- Directions -
Should any entry include an image, skip the image and copy the entry exactly.

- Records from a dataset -
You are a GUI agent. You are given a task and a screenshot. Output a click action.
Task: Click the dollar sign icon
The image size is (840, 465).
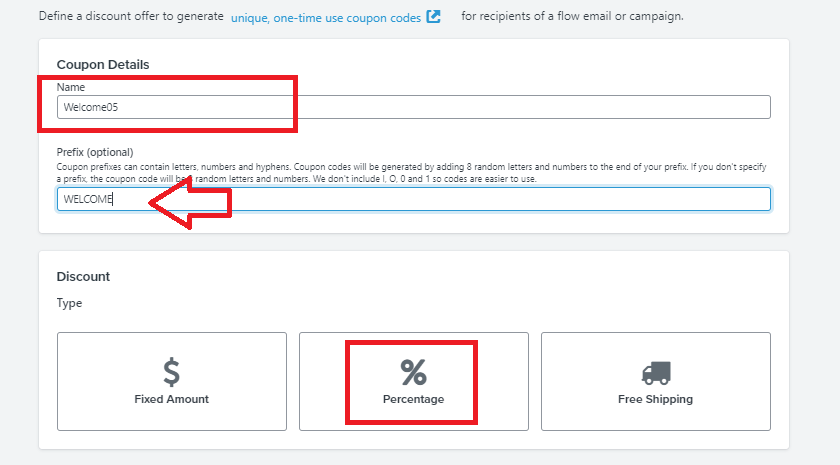171,372
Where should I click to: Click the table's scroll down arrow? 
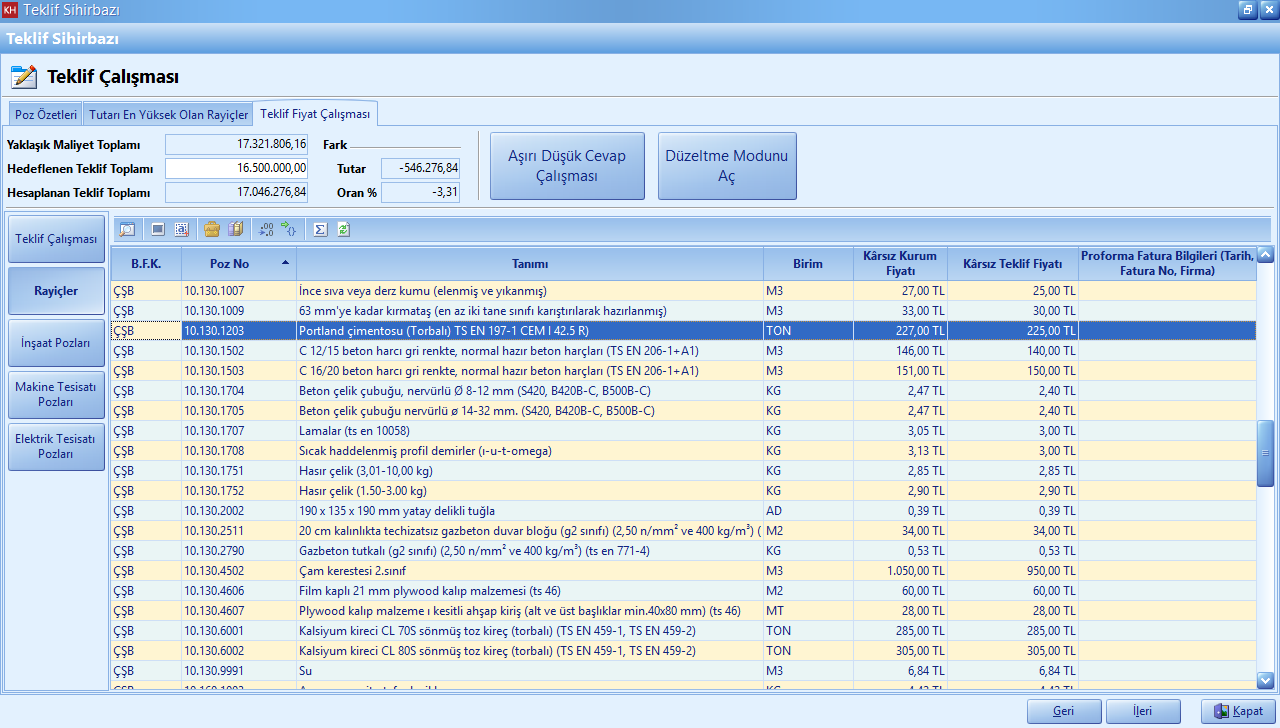pos(1265,680)
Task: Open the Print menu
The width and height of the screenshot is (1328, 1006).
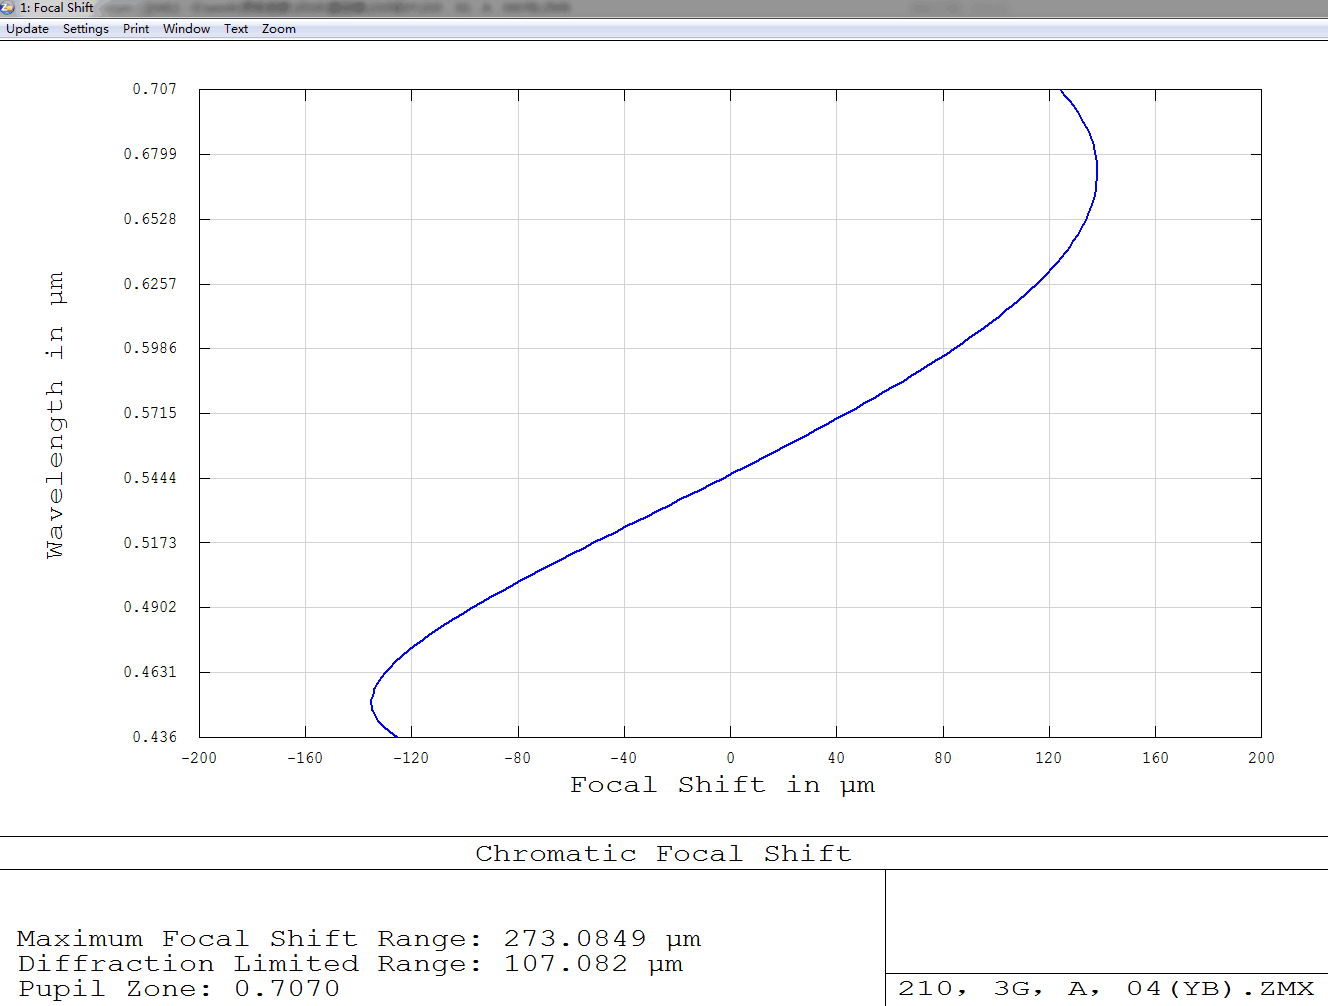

- Task response -
You are a GUI agent. You are given a task and a screenshot. Output a click action.
Task: Click the dollar sign icon
The image size is (840, 465).
171,372
Where should I click to: Click the table's scroll down arrow? 
pos(1265,680)
Task: Open the Print menu
The width and height of the screenshot is (1328, 1006).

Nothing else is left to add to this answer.